The 62-year-old author revisited some of that psychic terrain in 2001 in "Little America," a widely acclaimed novel published by Knopf told from the point of view of an adult son of a CIA officer who had been heavily involved in operations in the Middle East in the 1950s — as Bromell's father was. Bromell spent much of his childhood overseas, at his father's postings, he says.
"The focus has always been on the guys in operations, the 'spies' and the 'deep cover' and all that — the guys people like John Kennedy were so interested in," Bromell says. "And nobody ever thought much about the analyst guys, of which there were a lot more — these nerdy, smart, behind-the-scenes guys."
But after Sept. 11, 2001, that "sort of shifted," he says. "The analysts even took on a certain romance — with us starting to think these guys are going to be the ones who save our heads."
As Bromell sees it, U.S. intelligence officials "knew who the bad guys were" before 9/11.
"We could target them.

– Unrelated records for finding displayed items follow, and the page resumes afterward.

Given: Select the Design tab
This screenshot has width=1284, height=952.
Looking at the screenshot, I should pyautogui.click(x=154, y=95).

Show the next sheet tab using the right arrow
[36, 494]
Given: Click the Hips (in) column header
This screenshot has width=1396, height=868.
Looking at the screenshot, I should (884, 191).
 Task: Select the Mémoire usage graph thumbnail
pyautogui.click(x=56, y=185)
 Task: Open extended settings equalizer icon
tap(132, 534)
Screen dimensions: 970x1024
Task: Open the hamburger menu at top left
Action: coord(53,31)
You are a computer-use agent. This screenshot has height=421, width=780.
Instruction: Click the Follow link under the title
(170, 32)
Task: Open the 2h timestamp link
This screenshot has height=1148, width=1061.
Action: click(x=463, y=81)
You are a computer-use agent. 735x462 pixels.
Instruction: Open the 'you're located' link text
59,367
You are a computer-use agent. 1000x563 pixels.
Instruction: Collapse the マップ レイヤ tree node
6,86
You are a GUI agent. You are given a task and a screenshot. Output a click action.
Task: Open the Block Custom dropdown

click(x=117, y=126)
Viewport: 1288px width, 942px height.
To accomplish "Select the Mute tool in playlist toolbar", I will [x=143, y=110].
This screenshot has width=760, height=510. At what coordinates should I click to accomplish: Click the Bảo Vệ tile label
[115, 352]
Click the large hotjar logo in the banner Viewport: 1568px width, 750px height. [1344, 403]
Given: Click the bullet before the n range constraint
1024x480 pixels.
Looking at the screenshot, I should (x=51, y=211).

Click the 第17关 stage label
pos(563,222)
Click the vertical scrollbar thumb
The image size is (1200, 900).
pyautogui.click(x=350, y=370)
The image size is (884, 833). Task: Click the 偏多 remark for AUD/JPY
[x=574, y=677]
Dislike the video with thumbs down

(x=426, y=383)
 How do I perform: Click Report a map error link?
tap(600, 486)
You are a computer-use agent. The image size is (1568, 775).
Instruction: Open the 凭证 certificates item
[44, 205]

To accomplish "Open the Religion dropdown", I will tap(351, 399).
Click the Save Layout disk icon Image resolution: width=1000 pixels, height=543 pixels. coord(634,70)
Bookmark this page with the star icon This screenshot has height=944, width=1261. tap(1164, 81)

We could look at photos and say, 'What's that bump in the desert outside Tehran?' " He explains, referring to what an encampment of insurgents or a battery of weapons might look like in a satellite photo.
"But now, you have to map the whole world, and then you have to solve the puzzle of what the connection might be between a bartender in London with a baby sitter in Beirut — and a businessman in Jakarta. And that's kind of a mind-boggling job. How do you do that job? And if they fail in that job, something horrible happens like 9/11. That's what anchors the series."
That, and the "teasing out a [workplace] conspiracy" that involves the violent death of a mentor to one of the young analysts, says Bromell, a one-time resident of Henderson's Wharf, who so liked living in the area that in 1996 he created a drama titled "Falls Road."
(The series, which would have been filmed in Baltimore, featured a professional couple who drove the north-south corridor each day from their home in the suburbs to jobs as a homicide detective and EMS worker in the city. NBC made the hourlong pilot , but when it wasn't picked up as a series, the writer-producer moved to Los Angeles.)
"I loved living in Baltimore and working on 'Homicide,' " he says. "I loved the way people in Baltimore adopted 'Homicide.' It was their show and it was like the Orioles or something — of all things, they embraced this gritty, hand-held [camera-taped] show about murder as their own. I loved it."
Bromell also acknowledges his love of "those wonderful movies" of the 1970s, such as "All the President's Men" and "The Parallax View," and the influence they have on "Rubicon."
"The heroes are all small figures dwarfed by overwhelming corporate fascist architecture," he says on a roll that will end with his reciting bits of the final dialogue in "Three Days of the Condor." "They're afraid and paranoid of the collusion between politics and corporations that [President Dwight] Eisenhower warned us about" when he left office in 1961.
He feels there's a "different but similar zeitgeist today," with "all kinds of people worried about big government."